The recent decision by OPEC+ to extend voluntary oil output cuts aims to support the stability and balance of oil markets amidst concerns over global growth and rising output outside the group.

Since 2022, the total pledged cuts amount to 5.86 million bpd which is equivalent to more than 5% of the global demand.

Beyond OPEC+, global oil supply rose by nearly 340,000 bpd, reaching 101.9 million bpd in February. This uptick was driven by increased production in the US, Canada, and Libya.

The International Energy Agency (IEA) forecasts that non-OPEC+ countries, including nations like Brazil, and Guyana, will drive the oil supply wave for the remainer of 2024 with a global supply increase of 800,000 bpd to 102.9 million barrels per day.

This growth in oil production aligns with forecasts indicating a steady increase in global oil demand, with projections suggesting a rise of over 10% by 2028 and more than 16% by 2045 compared to 2022 levels.

Were the promises made in COP28 a sham?

The biggest outcome of the summit saw nearly 200 countries agree to transition away from fossil fuels. Yet, at the current rate of growth in the oil and gas industry, in 2040, 60% of energy is still projected to be provided by fossil fuels.

While a 25% decrease from today’s levels is significant, the question remains: will the advantages of green energy outweigh the harm caused by fossil fuels by that time?

Moreover, many oil and gas executives are pushing back against the energy transition agreed at COP28. Saudi Aramco CEO Amin Nasser labelled the plan a ‘fantasy’ and called for more investment in oil and gas at the CERAWeek conference.

Executives from Shell, ExxonMobil, Petrobras, and Woodside Energy echoed similar views, arguing the shift to clean energy cannot happen at an unrealistic pace.

Oil and gas companies currently invest less than 1% of their total capital expenditure in low-carbon businesses. The IEA suggests that to align with global climate targets, the industry should allocate 50% of its capital to clean energy. However, collectively, companies are only spending 2.5%.

Notably, profitability is the primary obstacle preventing the industry from making substantial investments in green energy. For two years, British Petroleum attempted to pivot to renewables from oil and gas resulting in a 10% drop in stock value. On the other hand, Chevron was up by 46% and ExxonMobil by 5%.
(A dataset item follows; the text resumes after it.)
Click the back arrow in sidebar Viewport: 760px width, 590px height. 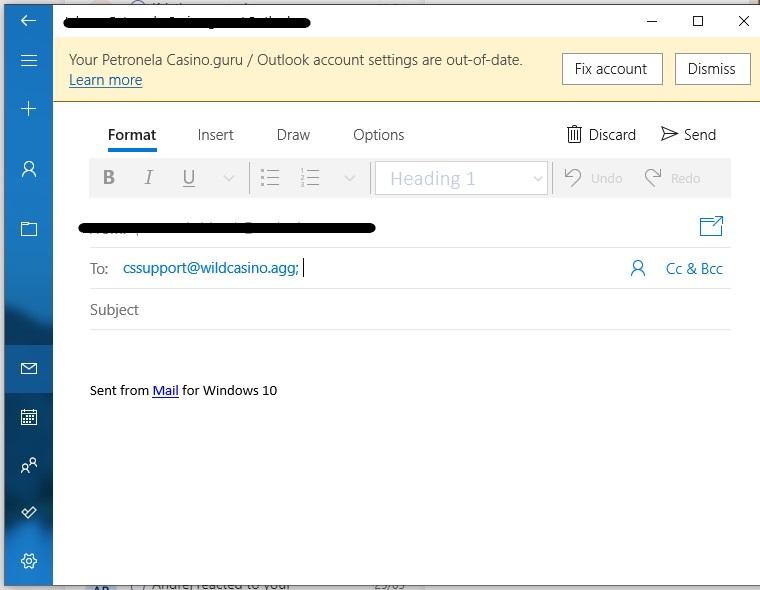28,20
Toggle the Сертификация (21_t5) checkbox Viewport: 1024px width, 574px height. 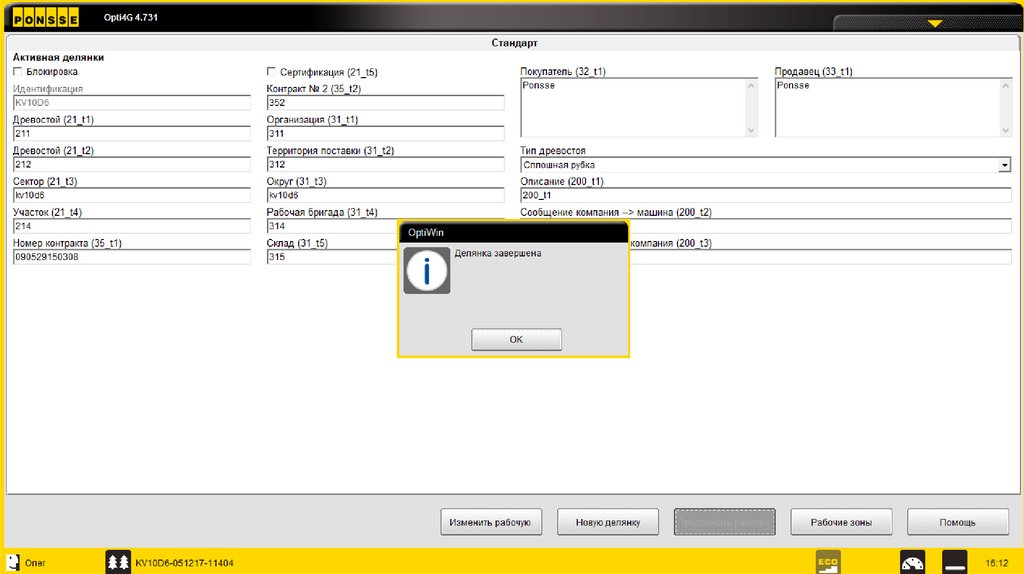click(x=272, y=72)
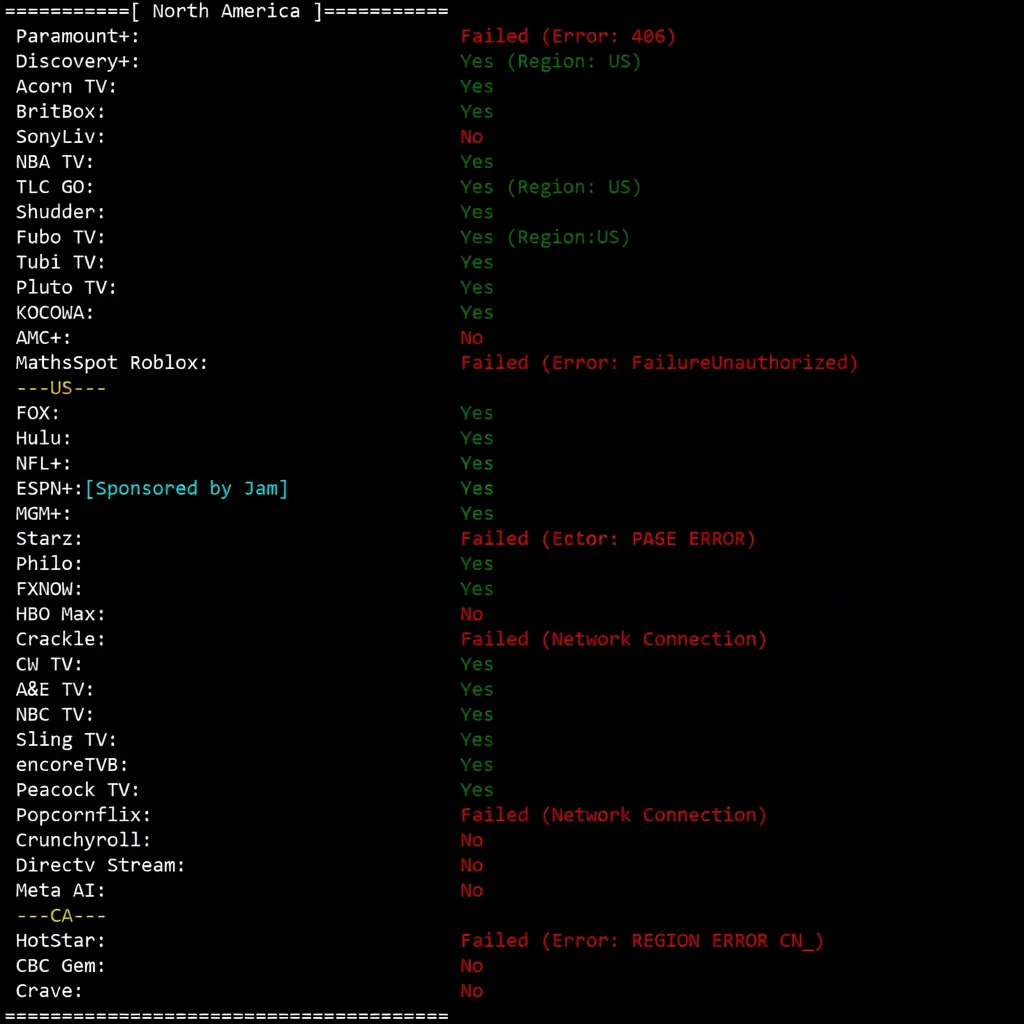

Although investment in clean energy has exceeded that in fossil fuels, reaching $1.7 trillion compared to $1.1 trillion for fossil fuels in 2023, markedly more is needed to fully transition away from the latter.

That being said, the oil and gas sector must be held accountable and assume greater responsibility through increased investments in clean energy and honoring commitments made in crisis talks.